I suppose it depends on. How many are traveling. Of o we're going alone with DH I would pay for upper deck economy on the 2 class as it would give us 2 seats and no strangers. If there were 3 or 4 I would t pay extra as the lower deck is 3:4:3 seating anyway. But definitely worth it if only 2 travellers.

bruffin · 10/12/2018 09:38

*Why didn't the complainant just swap with the aunt?

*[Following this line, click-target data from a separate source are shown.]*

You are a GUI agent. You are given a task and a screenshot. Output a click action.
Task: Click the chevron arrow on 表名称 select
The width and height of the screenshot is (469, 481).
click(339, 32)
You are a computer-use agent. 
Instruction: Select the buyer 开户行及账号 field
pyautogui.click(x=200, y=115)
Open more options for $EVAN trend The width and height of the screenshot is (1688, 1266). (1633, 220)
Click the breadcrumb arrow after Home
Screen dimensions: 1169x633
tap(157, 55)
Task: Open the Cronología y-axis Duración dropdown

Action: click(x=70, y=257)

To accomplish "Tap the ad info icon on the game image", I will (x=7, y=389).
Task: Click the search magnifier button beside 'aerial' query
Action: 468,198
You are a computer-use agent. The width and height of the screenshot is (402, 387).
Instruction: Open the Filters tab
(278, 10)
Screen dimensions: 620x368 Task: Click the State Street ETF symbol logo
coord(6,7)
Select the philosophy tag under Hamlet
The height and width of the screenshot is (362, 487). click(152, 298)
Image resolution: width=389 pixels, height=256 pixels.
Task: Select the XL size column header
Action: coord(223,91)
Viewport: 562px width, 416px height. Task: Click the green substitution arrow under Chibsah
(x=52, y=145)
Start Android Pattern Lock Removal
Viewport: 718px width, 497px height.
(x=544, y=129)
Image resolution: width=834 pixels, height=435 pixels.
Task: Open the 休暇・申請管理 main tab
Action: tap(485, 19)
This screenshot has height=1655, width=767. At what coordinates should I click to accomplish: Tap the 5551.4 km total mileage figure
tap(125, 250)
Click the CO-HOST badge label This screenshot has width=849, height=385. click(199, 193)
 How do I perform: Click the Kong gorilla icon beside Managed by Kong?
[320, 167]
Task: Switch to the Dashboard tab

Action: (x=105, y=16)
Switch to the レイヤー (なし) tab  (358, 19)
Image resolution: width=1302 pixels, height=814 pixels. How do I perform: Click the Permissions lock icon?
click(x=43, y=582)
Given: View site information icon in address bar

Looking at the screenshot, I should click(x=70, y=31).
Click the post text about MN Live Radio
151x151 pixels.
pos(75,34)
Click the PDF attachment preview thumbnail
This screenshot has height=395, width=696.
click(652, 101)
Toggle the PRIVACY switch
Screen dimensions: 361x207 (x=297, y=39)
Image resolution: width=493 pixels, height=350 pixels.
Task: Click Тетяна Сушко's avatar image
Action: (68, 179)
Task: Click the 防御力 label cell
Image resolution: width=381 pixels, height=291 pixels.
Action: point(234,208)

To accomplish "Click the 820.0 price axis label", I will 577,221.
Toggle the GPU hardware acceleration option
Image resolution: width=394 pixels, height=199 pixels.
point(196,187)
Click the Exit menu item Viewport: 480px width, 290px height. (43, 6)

Surely that would have solved everything grin*

That was the common sense answer, but op then change the scenario from child wanting to sit with Auntie to the child wanted the whole family seated together

Toddlerteaplease · 10/12/2018 11:03

I thought it was an older child in earlier posts. How come it's now a 'crying baby'?

chemenger · 10/12/2018 14:46

The auntie is making a complaint about another person’s booking. I don’t see that having any success. She must have chosen to get off the plane, since the staff would not have linked her with the party on a separate booking and in a different part of the plane. Unless she kicked up a fuss, in which case the captain may have decided it would be quicker to throw the lot of them off to avoid delaying the plane. I’m still curious to know whether the child had their seatbelt fastened (of course now that it has become a sleeping baby this may not be so important). Maybe someone could prepare a simple timeline of the events and characters so the OP can keep her story consistent?

zeeboo · 14/12/2018 21:19

I love how every little update the OP either drip feeds, contradicts something she said earlier or changes tactic in order to have the most fun with the thread that they can. Top trolling!